The difference in labor force participation rate at this peak in 'full employment' vs previous peaks amounts to about 16 million fewer people working this time around.

Meanwhile, wages are nowhere near levels associate with previous 'full employment' peaks.

The obvious question is why isn't less supply/more demand for labor find wages rising here?

Saturday, December 9, 2017

Household Stock Exposure

If you say that you are mine
I'll be here till end of time
--The Clash

Financial media frequently claim that households aren't into stocks any more and have therefore missed most of this bull market. In reality, most households never left stocks in a big way. While they may not be day trading brokerage and IRA accounts as in the heady .com days, households are likely to be significantly exposed to stocks via held 401(k) mutual funds, 'lifestyle' retirement funds, stock-laden pension and insurance pools, and other vehicles.

Currently, households hold more money in stocks than at any other time outside of the .com peak in 2000.

This is, of course, a key reason why policymakers can't afford for stocks to decline in meaningful way. Can their prop job endure?
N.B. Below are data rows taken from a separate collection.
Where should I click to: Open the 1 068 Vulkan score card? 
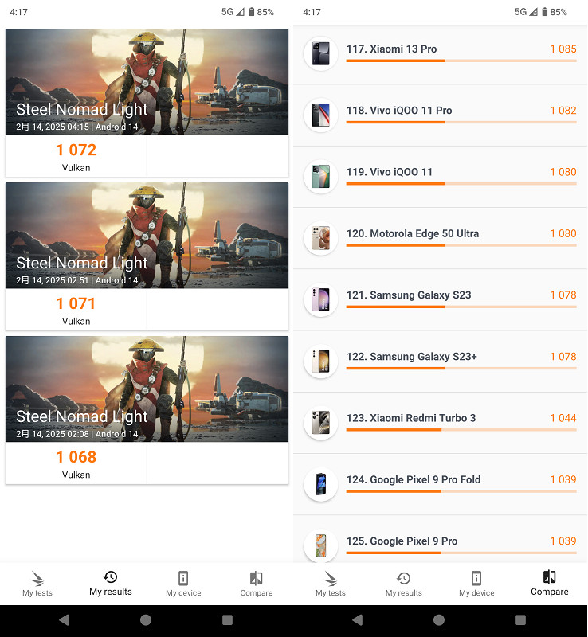pos(76,463)

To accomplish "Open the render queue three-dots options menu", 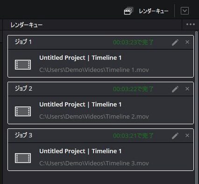I will click(x=191, y=24).
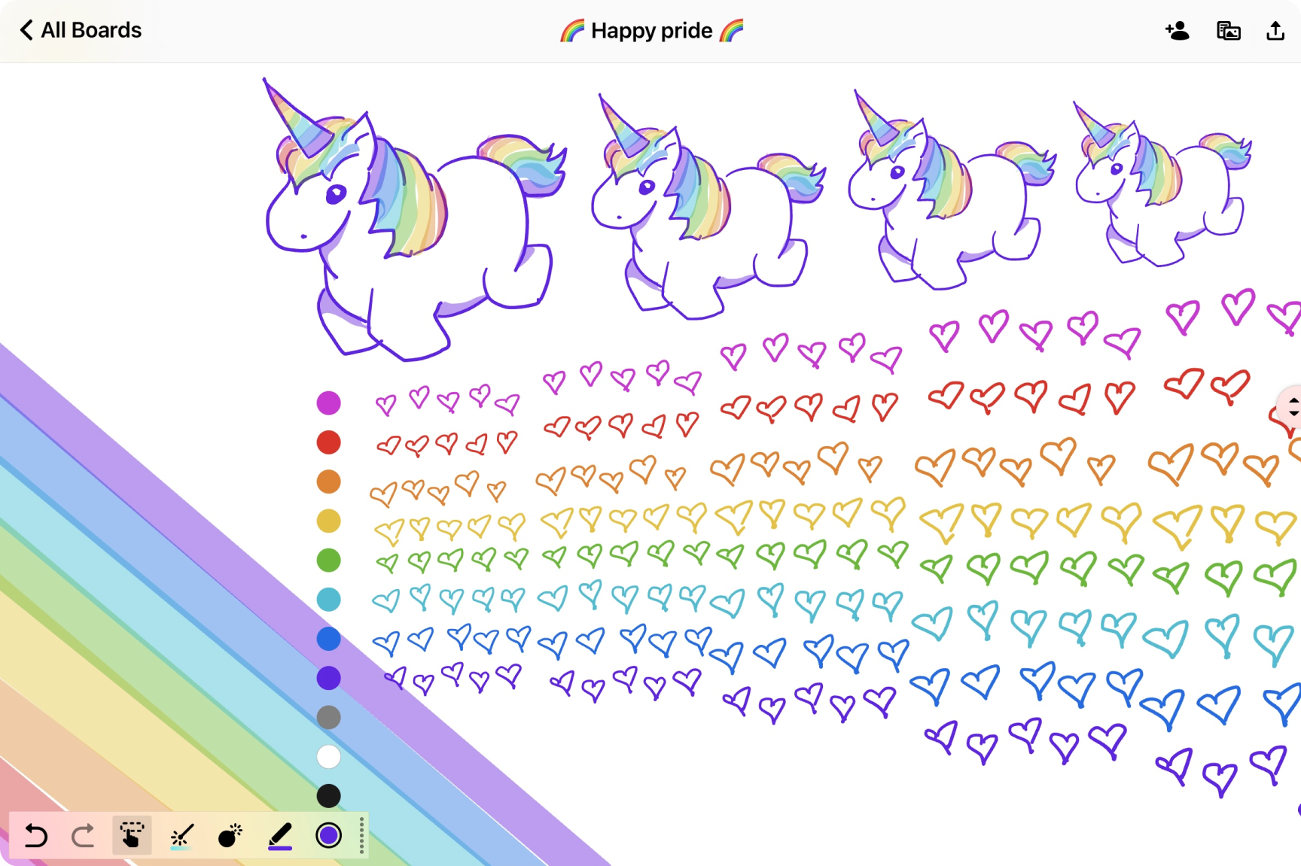The image size is (1301, 866).
Task: Click the green color dot
Action: click(328, 561)
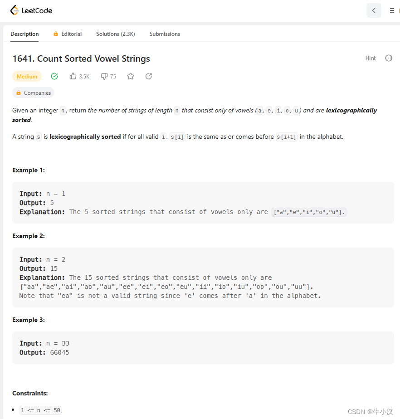The image size is (400, 419).
Task: Collapse the problem panel with back chevron
Action: [374, 10]
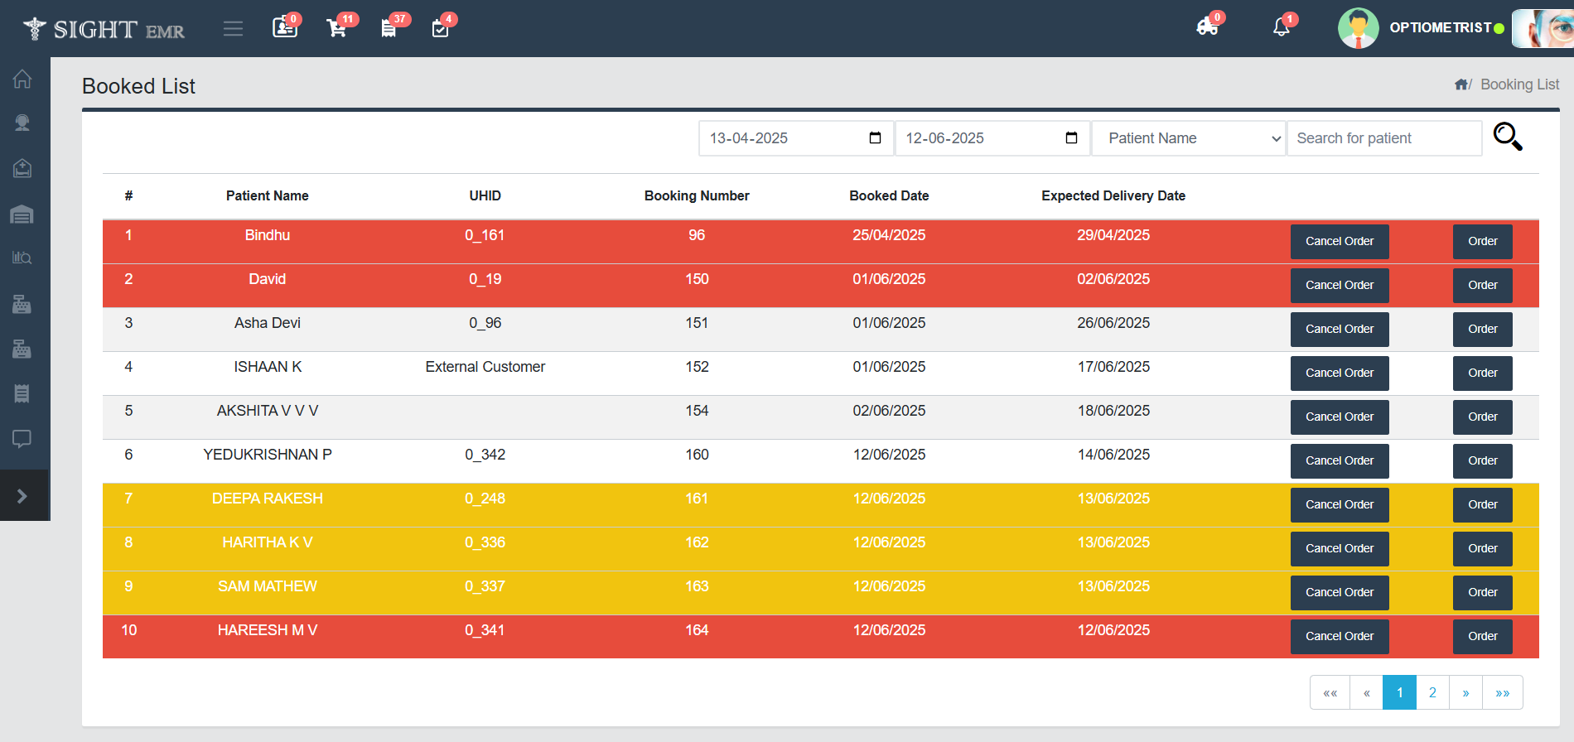Screen dimensions: 1574x742
Task: Click the checklist clipboard icon in header
Action: coord(440,29)
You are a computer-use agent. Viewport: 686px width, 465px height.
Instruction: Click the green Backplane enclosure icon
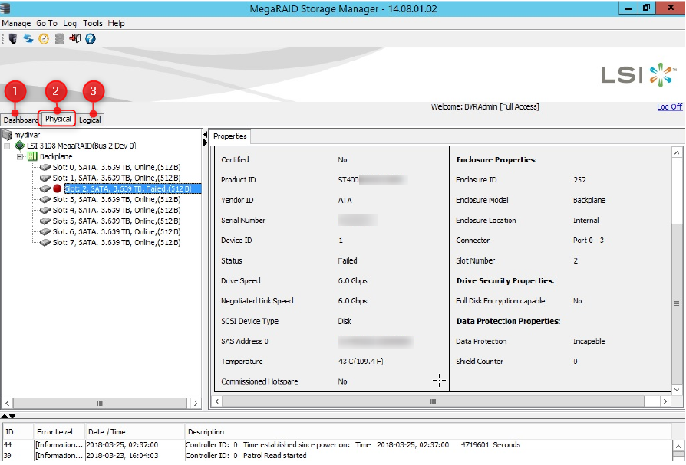click(x=32, y=156)
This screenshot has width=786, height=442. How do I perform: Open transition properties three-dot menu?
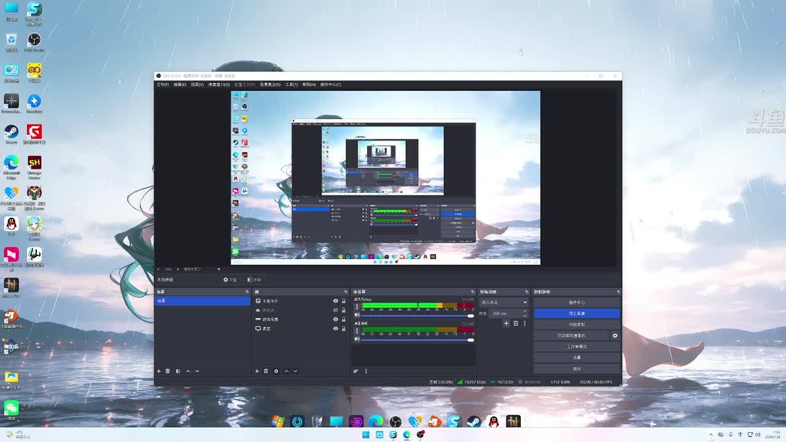tap(524, 323)
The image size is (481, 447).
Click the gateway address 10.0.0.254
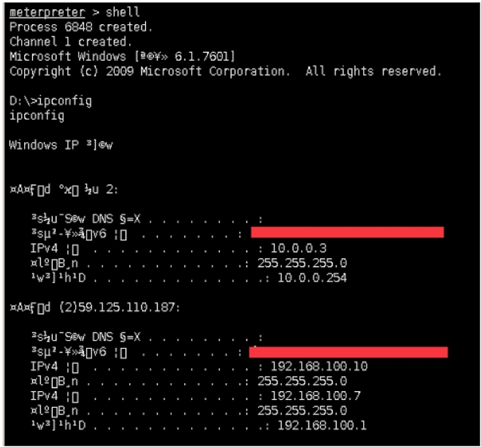[312, 278]
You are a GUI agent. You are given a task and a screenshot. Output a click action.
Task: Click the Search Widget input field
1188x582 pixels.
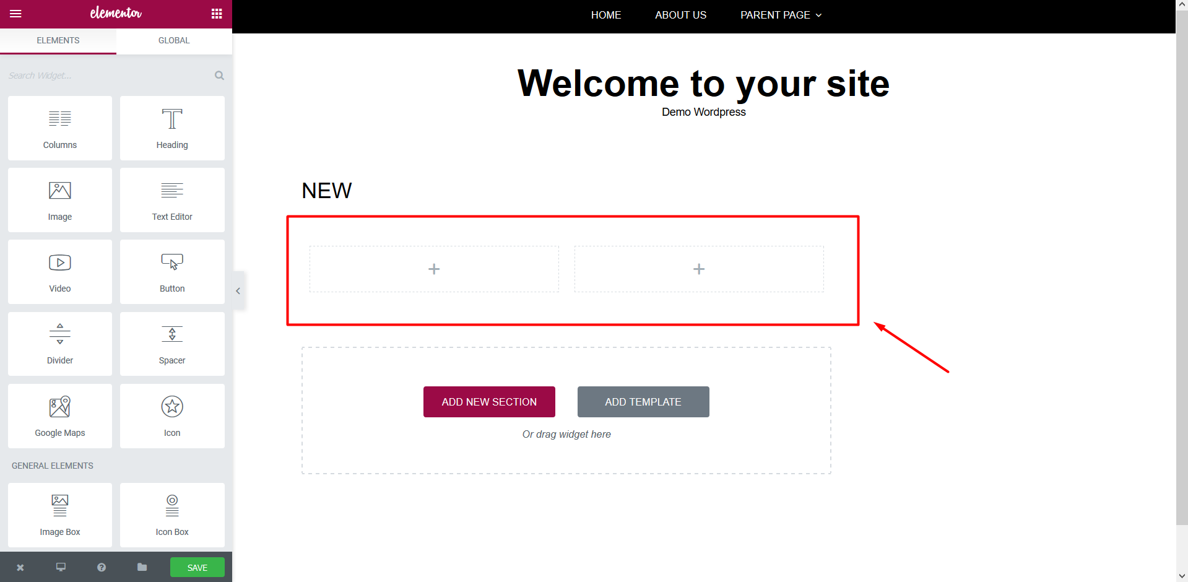click(x=108, y=76)
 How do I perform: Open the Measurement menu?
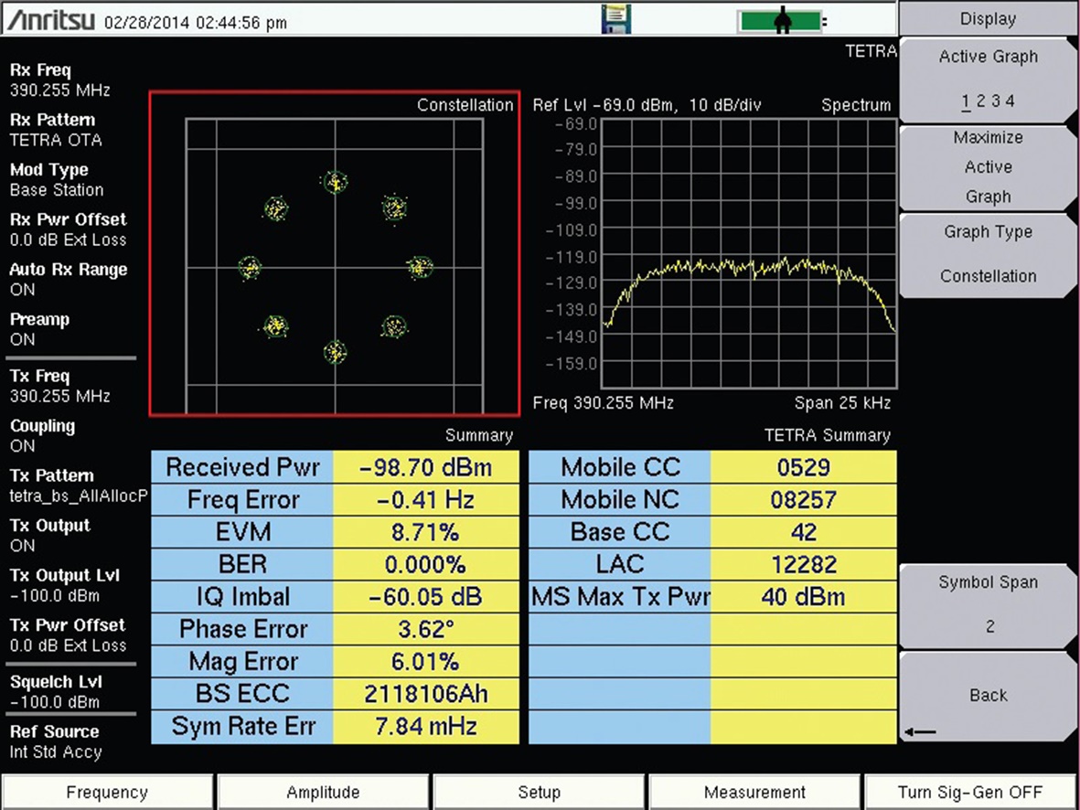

If not, then people will still hold the shares, but they will be worth far less.

Friday, December 8, 2017

Reinforcing Moral Hazard

Jacob Moore: You know what moral hazard is, Ma? You know what that means?
Sylvia Moore: No.
Jacob Moore: It means that once you get bailed out, what's to stop you from taking another shot?
--Wall Street: Money Never Sleeps

The gist of this article, including the accompanying graph below, is that central banks no longer have to intervene in markets because investors have 'learned' from previous interventions that they will be bailed out by CBs should market actually decline.

Thus, we have investors buying all dips in competition to be early entrants into subsequent rises that would have been backstopped by the Fed et al. had those dips been deep enough. Follow that?

Due to CB-facilitated moral hazard, the reinforcing loop creates what appears to be a self-fulfilling prophecy of higher markets.

If one buys into this thesis, then the question becomes: what breaks this reinforcing cycle?

no positions

Thursday, December 7, 2017


"That stock's going to Pluto, man."
--Marv (Wall Street)

Make that 19,000...


"He's going vertical, so am I."
--Maverick (Top Gun)

Bitcoin has creased 16,000 this morning. As recounted by ZeroHedge, the crypto has gone from 12,000 to 16,000 in about 36 hrs.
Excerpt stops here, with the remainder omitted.